Mon parcours chez L’Oréal m’a ensuite amené à évoluer vers une logique quasiment anthropologique. J’ai en effet utilisé les clés de lecture que Serge Airaudi, philosophe et consultant, applique aux entreprises afin de comprendre comment les identités se construisent, s’inscrivent dans l’histoire, se réinventent ou meurent. C’est là un point important pour comprendre pourquoi une organisation périclite ou maintient son désir de croissance dans la durée.
Faire sans endommager
En 1900, alors qu’il participe à l’Exposition universelle, Eugène Schueller, diplômé de l’école de Chimie de Paris, comprend qu’il existe une forte demande en matière de soins capillaires. Il travaille sur cette question et crée une formule de teinture innovante pour les cheveux qu’il baptise Oréal. Alors qu’à cette époque, la science était plutôt incarnée par les travaux de Pierre et Marie Curie et que la beauté relevait du monde des arts, la rencontre de ce chimiste précurseur et de l’univers de la beauté pose l’essentiel de la matrice de l’entreprise que l’on connaît aujourd’hui.

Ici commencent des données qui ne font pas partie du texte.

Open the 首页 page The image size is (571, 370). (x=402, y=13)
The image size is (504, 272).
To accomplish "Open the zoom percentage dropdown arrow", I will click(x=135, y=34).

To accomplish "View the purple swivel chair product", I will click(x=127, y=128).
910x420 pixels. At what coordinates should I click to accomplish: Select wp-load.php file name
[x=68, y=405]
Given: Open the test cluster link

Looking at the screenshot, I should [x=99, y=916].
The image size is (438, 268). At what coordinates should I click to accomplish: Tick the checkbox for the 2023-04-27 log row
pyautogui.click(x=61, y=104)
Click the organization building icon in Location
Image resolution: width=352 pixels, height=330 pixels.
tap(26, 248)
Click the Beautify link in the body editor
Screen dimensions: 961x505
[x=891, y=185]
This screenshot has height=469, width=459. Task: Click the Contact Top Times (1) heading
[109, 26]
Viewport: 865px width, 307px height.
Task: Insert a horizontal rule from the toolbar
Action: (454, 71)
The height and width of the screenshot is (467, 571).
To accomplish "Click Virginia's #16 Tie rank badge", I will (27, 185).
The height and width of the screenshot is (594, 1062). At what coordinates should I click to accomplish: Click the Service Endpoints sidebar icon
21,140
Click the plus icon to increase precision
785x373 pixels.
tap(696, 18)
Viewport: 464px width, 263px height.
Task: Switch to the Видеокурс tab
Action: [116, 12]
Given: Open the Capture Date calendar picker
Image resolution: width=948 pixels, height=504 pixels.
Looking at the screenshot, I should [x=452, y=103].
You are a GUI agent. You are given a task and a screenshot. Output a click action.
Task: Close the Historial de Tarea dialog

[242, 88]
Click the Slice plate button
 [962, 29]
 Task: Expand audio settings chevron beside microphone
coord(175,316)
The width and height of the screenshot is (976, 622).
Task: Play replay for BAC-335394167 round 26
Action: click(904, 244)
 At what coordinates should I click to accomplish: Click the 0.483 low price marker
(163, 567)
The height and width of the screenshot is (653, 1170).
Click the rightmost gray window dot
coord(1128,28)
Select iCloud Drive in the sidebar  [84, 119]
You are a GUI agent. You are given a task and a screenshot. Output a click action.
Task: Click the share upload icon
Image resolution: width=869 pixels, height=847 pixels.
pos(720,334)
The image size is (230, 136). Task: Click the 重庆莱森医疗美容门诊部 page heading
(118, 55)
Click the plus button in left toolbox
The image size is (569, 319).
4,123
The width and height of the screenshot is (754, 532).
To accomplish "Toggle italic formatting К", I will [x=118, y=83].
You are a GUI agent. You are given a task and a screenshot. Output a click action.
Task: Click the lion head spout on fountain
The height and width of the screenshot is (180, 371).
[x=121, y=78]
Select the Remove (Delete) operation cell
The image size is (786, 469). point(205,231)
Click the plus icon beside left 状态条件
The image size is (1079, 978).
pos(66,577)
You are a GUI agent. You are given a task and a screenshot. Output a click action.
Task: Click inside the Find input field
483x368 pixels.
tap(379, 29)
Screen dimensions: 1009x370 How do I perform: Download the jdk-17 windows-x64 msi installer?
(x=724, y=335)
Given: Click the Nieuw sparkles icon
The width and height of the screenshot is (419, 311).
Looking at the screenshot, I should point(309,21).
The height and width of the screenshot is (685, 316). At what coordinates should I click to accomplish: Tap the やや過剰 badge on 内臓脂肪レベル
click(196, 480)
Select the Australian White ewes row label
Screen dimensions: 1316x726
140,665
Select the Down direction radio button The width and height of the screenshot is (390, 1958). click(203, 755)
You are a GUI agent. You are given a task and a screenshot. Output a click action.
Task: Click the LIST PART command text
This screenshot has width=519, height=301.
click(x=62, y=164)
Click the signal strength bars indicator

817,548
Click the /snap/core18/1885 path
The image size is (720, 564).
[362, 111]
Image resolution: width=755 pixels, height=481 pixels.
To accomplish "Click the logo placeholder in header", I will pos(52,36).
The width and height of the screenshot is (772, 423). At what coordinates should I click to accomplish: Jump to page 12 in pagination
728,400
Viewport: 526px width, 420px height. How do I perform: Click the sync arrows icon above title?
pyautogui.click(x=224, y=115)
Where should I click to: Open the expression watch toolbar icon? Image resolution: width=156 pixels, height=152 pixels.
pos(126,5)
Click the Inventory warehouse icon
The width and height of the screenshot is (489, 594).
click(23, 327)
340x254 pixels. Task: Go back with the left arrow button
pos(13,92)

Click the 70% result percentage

Afin de valoriser son innovation, Eugène Schueller crée, en 1909, la société L’Oréal et, pour la développer, il se tourne vers les salons de coiffure, alors complètement intégrés au monde de la mode. Le caractère inoffensif pour le cheveu, qui est l’innovation apportée par sa teinture, illustre déjà une des valeurs essentielles de L’Oréal : faire sans endommager. Cette valeur perdure dans la politique actuelle de développement durable de l’entreprise.
Outre un chimiste de talent, Eugène Schueller a aussi été un entrepreneur social. Il est notamment le créateur du salaire proportionnel, système permettant de faire participer les salariés aux fruits de l’expansion de l’entreprise. En 1967, L’Oréal sera également la première entreprise à mettre en place le système de participation/intéressement, rendu obligatoire sous la présidence du général de Gaulle. Depuis l’époque de son fondateur, L’Oréal est donc resté dans un double projet économique et social.
Depuis 1909, L’Oréal n’a connu que six patrons. Eugène Schueller a choisi pour successeur François Dalle, juriste de formation et homme de grande culture. Puis Charles Zviak, qui était le patron des laboratoires et qui a réaffirmé les valeurs de l’entreprise, a assuré la transition en attendant que Lindsay Owen-Jones, très tôt repéré par François Dalle, soit prêt à assumer la fonction et à devenir l’homme de la mondialisation. Jean-Paul Agon a pris les rênes en 2006 avant de céder, le 1er mai 2021, son fauteuil de CEO à Nicolas Hieronimus, tout en gardant la présidence du Groupe.